> Stated problem: Copy out the part of the comments on 60FPS video below, word for word, starting with "Due to the shutter" and going on through "good gaming experience.".
** START Text provided **
Wanted to add a few comments that will show the benefits of 60FPS.

When you record video, to maintain motion quality, you use a shutter speed that is double your output frame rate, so if you do 24 FPS, then you have a shutter speed of 1/48 second, and that remains constant and exposure is controlled using ISO and ND filters (aperture can also be used but that will negatively impact your cinematography.

Due to the shutter speeds used, at 24FPS, you get a lot of blur, and thus with a detail oriented show, if something moves, you will lose a significant amount of detail while it is in motion.
While you can avoid that by boosting the shutter speed, but if you do so, the the video will look choppy, as at less than 60FPS, your eyes can clearly see every single individual frame, and your brain will register every single individual frame (if one frame is not blending into the next), which is why many gamers fine 60FPS to be the minimum for a good gaming experience.

Once you get past the point where your eyes and brain can easily notice and examine individually every single frame, then you no longer have to worry about the shutter speed rules for motion quality. you can do 60FPS at 1/1000s shutter speed, and it will look as smooth as 1/120s shutter speed. With this, depending on the available light, you can use higher shutter speeds which will preserve the full 1080p detail of the object, even while it is motion. If there is little to no movement then is will not matter much, but if the camera is moving, even if it is just do to some vibration, then the higher shutter speeds help keep the detail.
** END Text provided **
** START Dataset excerpts **
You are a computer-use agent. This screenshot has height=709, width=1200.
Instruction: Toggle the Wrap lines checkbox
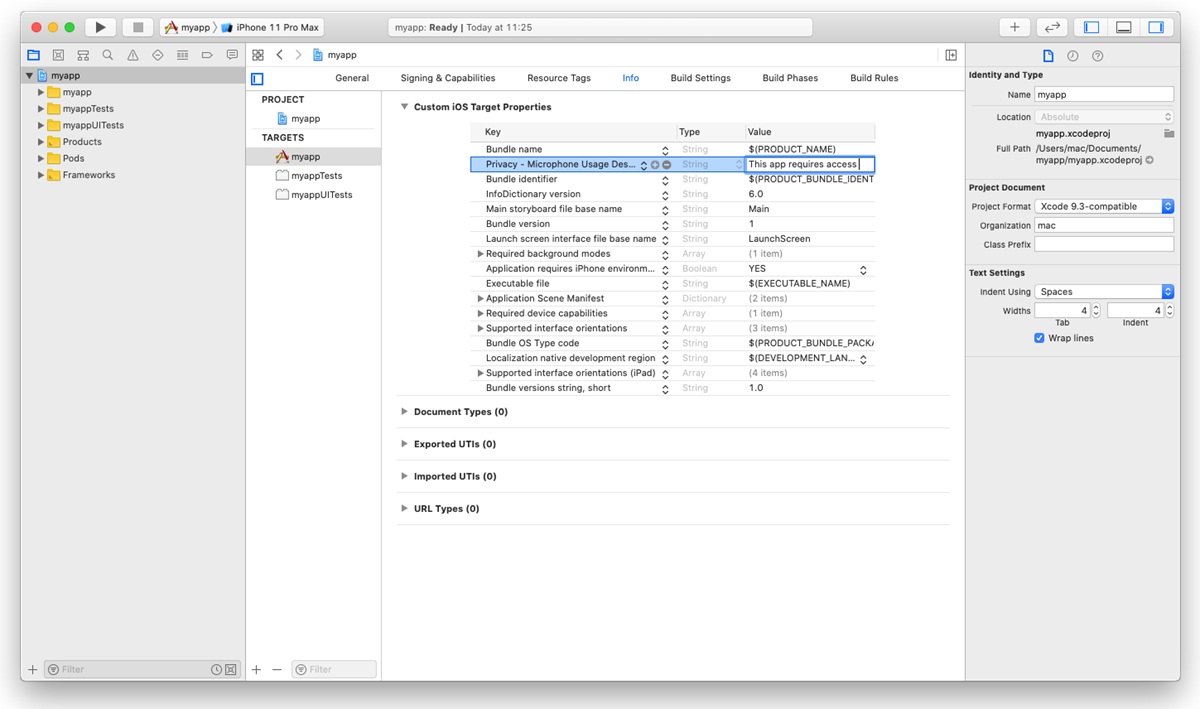pos(1039,338)
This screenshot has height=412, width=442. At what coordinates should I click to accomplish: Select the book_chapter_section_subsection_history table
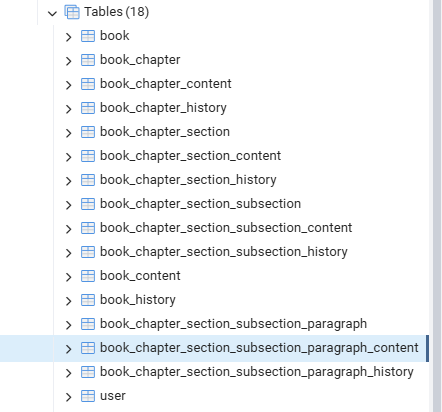coord(224,252)
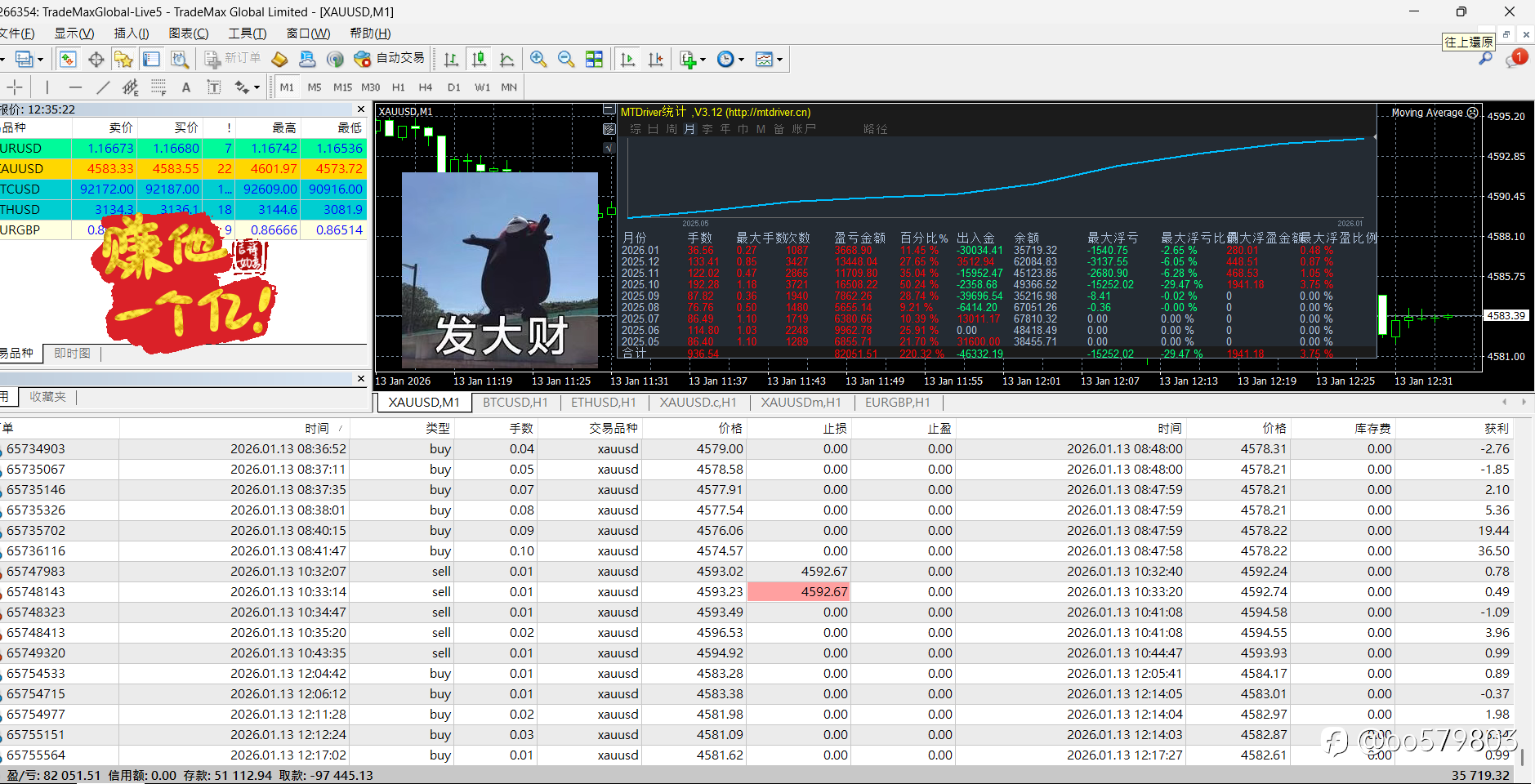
** END Dataset excerpts **
> Full output:
Due to the shutter speeds used, at 24FPS, you get a lot of blur, and thus with a detail oriented show, if something moves, you will lose a significant amount of detail while it is in motion.
While you can avoid that by boosting the shutter speed, but if you do so, the the video will look choppy, as at less than 60FPS, your eyes can clearly see every single individual frame, and your brain will register every single individual frame (if one frame is not blending into the next), which is why many gamers fine 60FPS to be the minimum for a good gaming experience.